» Data for this exercise
····················

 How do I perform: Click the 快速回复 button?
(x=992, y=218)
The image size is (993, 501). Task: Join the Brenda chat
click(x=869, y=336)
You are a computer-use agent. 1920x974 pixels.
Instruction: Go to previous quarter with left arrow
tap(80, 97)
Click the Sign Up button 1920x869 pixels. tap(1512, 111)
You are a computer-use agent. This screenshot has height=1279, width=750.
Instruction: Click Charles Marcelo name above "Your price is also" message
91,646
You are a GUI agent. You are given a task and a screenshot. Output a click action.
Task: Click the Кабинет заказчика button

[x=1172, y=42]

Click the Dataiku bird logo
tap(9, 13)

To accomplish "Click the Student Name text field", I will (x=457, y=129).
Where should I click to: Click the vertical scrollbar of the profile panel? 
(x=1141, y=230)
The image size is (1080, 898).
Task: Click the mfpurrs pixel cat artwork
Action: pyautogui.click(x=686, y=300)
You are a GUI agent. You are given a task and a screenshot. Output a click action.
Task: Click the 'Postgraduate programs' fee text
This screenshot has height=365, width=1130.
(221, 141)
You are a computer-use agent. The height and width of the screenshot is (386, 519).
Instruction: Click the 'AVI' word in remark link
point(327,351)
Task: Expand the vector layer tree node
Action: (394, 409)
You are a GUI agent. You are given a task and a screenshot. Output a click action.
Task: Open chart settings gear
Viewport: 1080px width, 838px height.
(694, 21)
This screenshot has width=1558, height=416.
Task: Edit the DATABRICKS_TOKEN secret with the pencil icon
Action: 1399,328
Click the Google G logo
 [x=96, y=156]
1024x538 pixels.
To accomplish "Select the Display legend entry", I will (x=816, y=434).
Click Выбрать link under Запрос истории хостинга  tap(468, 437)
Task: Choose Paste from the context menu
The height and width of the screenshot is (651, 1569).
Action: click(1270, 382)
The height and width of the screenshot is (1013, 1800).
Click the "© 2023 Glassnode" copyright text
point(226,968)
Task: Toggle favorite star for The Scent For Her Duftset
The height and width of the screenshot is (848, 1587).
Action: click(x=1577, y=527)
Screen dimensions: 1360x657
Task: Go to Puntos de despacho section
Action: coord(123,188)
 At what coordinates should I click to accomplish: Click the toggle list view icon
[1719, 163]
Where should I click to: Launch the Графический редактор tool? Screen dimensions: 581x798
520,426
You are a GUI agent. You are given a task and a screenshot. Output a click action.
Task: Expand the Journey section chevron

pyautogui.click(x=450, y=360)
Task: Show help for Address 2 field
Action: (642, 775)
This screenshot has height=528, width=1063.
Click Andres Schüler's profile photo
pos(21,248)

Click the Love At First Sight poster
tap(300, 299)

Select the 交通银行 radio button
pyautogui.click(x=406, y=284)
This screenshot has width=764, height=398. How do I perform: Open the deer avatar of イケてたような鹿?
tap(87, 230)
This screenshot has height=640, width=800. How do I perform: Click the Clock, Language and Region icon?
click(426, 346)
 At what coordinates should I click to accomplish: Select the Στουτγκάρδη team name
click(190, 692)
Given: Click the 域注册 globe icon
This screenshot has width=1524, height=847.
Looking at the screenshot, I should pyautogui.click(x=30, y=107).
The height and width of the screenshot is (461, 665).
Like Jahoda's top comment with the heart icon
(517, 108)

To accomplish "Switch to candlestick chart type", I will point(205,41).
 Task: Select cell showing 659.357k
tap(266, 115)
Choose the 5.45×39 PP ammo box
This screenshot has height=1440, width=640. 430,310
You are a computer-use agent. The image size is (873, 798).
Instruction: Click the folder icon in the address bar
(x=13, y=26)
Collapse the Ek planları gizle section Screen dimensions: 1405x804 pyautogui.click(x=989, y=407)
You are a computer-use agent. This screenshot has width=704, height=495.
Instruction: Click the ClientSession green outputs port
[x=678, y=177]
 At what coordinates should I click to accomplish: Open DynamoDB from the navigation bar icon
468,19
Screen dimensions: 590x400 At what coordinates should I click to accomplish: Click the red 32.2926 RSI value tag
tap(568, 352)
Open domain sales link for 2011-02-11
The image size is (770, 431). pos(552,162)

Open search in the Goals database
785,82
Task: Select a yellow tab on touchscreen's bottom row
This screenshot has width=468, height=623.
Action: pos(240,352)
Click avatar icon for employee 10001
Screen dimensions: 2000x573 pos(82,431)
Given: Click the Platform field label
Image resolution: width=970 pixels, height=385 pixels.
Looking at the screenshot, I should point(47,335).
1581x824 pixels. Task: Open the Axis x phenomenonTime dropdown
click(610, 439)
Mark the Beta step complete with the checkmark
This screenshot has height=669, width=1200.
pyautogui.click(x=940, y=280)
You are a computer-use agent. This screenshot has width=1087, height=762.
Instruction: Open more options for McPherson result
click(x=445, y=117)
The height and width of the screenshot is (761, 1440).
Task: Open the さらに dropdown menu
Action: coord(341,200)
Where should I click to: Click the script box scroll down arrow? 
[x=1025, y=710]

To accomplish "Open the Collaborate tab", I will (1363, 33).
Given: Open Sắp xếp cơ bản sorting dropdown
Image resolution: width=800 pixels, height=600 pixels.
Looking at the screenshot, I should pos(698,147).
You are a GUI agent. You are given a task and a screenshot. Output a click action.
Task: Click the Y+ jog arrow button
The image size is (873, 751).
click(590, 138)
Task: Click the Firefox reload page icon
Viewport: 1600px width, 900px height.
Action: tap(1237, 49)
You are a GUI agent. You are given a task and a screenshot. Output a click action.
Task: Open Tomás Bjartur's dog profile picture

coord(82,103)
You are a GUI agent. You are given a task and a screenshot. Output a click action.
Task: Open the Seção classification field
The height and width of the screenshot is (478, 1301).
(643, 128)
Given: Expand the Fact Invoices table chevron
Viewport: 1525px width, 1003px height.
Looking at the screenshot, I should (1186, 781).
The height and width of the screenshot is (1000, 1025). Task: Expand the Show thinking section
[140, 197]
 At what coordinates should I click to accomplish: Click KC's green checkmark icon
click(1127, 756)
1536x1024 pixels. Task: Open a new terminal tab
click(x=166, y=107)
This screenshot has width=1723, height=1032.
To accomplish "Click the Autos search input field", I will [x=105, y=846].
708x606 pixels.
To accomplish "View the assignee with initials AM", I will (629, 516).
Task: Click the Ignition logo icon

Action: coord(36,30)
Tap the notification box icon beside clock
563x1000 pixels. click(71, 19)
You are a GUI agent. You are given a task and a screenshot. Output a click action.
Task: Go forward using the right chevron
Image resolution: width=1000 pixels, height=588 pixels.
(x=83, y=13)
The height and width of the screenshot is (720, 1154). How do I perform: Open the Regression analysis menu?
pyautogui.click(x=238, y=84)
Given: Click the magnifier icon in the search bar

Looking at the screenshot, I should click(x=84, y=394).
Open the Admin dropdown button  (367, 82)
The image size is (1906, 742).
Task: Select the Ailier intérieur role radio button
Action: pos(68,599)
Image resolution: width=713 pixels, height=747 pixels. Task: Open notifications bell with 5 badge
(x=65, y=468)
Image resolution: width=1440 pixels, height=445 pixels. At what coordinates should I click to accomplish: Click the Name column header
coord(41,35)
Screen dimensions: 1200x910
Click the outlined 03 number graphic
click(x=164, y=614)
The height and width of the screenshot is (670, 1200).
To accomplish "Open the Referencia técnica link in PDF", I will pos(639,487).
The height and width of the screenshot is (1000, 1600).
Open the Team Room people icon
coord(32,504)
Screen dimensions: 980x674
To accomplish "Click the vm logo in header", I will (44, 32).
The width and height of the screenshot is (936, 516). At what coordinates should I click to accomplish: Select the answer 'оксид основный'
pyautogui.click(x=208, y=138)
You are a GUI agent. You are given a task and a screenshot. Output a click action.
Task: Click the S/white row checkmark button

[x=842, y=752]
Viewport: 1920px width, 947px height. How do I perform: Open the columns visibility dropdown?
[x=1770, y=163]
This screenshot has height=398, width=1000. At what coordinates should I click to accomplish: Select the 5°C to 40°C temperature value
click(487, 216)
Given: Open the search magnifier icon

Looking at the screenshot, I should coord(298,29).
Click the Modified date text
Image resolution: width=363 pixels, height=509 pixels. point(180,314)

····················

Produce an exact transcription of the lines from the one containing "Task: Click the S/white row checkmark button" through the end of the records, both included, and no other lines.

Task: Click the S/white row checkmark button

[x=842, y=752]
Viewport: 1920px width, 947px height. How do I perform: Open the columns visibility dropdown?
[x=1770, y=163]
This screenshot has height=398, width=1000. At what coordinates should I click to accomplish: Select the 5°C to 40°C temperature value
click(487, 216)
Given: Open the search magnifier icon

Looking at the screenshot, I should coord(298,29).
Click the Modified date text
Image resolution: width=363 pixels, height=509 pixels. point(180,314)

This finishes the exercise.